Dzonatas dzonatas at dzonux.net
Wed Dec 19 09:03:16 PST 2007


Nikki Claymore wrote:
> You might want to recompare those messages. I accidentally replied 
> directly to you the first time then redirected the message verbatim to 
> the list.
Ok. When I read what you posted, I felt you left out an essential point 
I made. You did, in a way, paraphrase what I said and seemingly agree to 
that point. The rest of your argument and questions conflicts the point, 
so it was not clear what point you tried to make.


> I would suggest that the rights of the content creators have nothing 
> to do with the form of compensation received whether its USD, EUR, 
> Lindens or frozen turkey's.
Here, you have demonstrated a lack of concern about transactions that do 
not include any form of dollar value from any market. If the virtual 
world is kept centralized and self-contained with all content only 
shared or traded within the world, then your point has some validity. 
That is not the case here, however. The content is not self-contained. 
There is decentralization efforts. The transaction of the trade, or just 
plainly movement of content itself from sim to sim, is not obvious for 
the reason there was a transaction request.

Questions to ask, for example:

1) Was the transaction done because someone bought content?

2) Was the transaction done because sim X needs to express content from 
sim Y?

3) Was the transaction done because someone injected content to in-world?

Each of these questions could carry copyright issues. Each could carry 
different value for the same kind of transaction.

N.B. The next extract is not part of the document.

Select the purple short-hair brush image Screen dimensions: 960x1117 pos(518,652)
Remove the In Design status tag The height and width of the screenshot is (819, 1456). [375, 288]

I'm pretty sure sim owners gasps at #2. Wait till regions become more 
open source... omg.. #2 becomes the biggest concern.  I understand if 
you are a sim owner that your concern to what I have said becomes 
obvious. I understand why you want to make sure there is a complete 
separation between dollar value and content being shared to make sure 
there is a seamless imaginable virtual world constituted with IP from 
any content creator.


>>
> That would depend on what court the suit is filed in wouldn't? Looks 
> like Adam knows more about where filing would be needed than me.
>

Adam's answer is a bit of brave legal advice.

What also matters is where the content actually exists and where the 
transactions actually took place -- both are less obvious.

LL's arbitration process is a generous service offer that may help where 
the law doesn't if both parties agree to it. Again, there are limits.